═════ DATA
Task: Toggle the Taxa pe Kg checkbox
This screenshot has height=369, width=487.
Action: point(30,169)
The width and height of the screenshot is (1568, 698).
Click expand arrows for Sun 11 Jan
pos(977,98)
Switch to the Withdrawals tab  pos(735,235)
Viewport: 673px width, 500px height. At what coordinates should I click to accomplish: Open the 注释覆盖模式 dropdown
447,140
══════════
═════ DATA
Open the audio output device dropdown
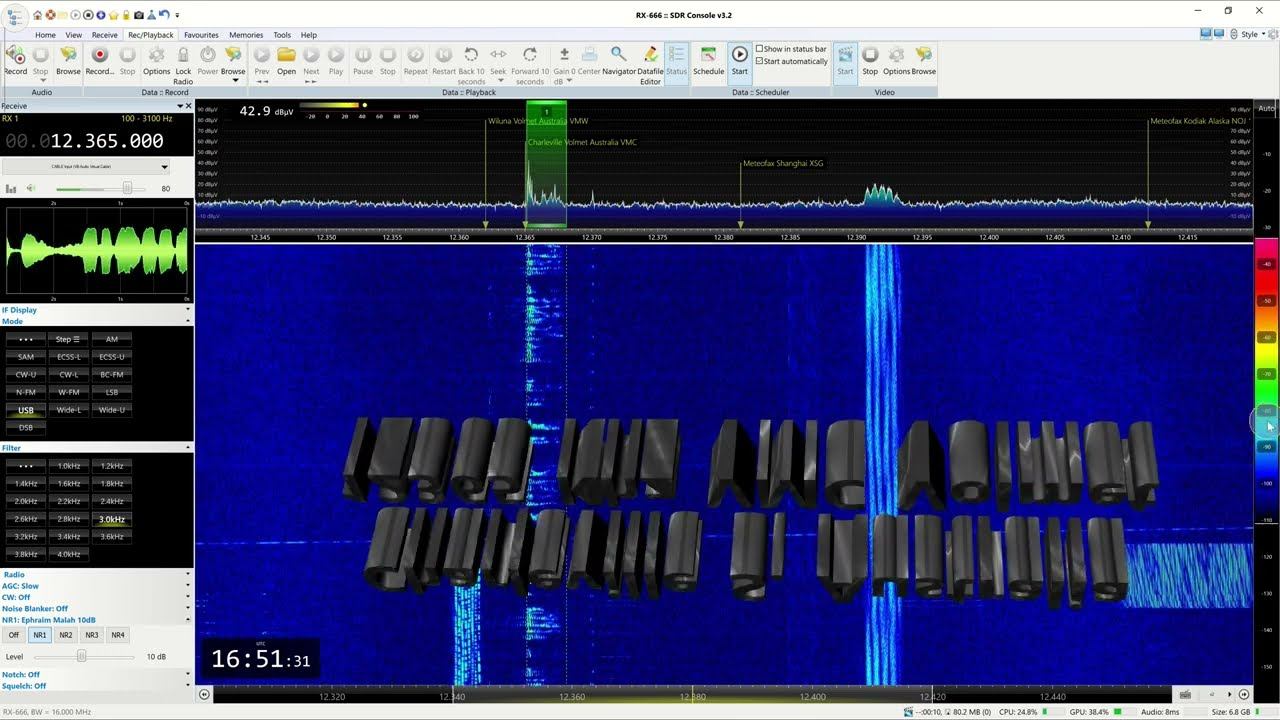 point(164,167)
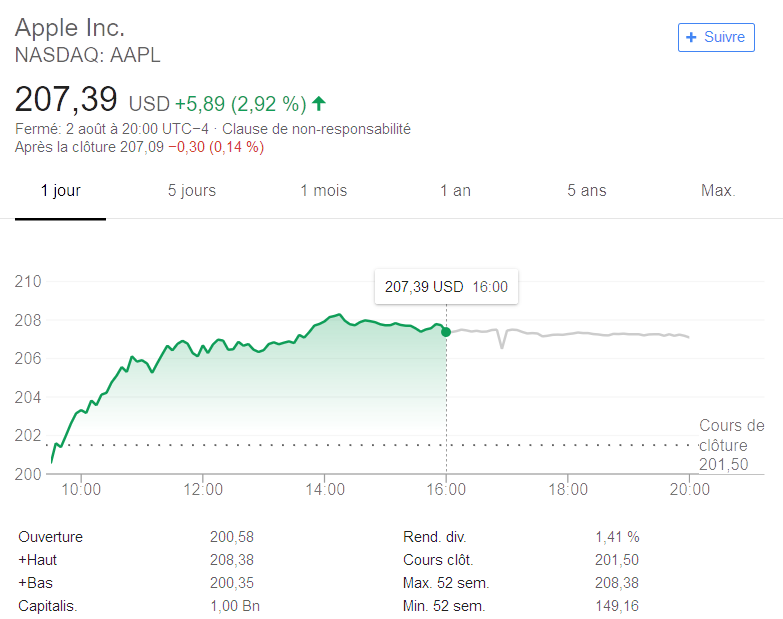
══════════
TASK PROMPT — Return only the lines between the one holding "Task: Toggle the Taxa pe Kg checkbox" and the one holding "Switch to the", inclusive, exactly as they appear above.

WRITTEN RESPONSE —
Task: Toggle the Taxa pe Kg checkbox
This screenshot has height=369, width=487.
Action: point(30,169)
The width and height of the screenshot is (1568, 698).
Click expand arrows for Sun 11 Jan
pos(977,98)
Switch to the Withdrawals tab  pos(735,235)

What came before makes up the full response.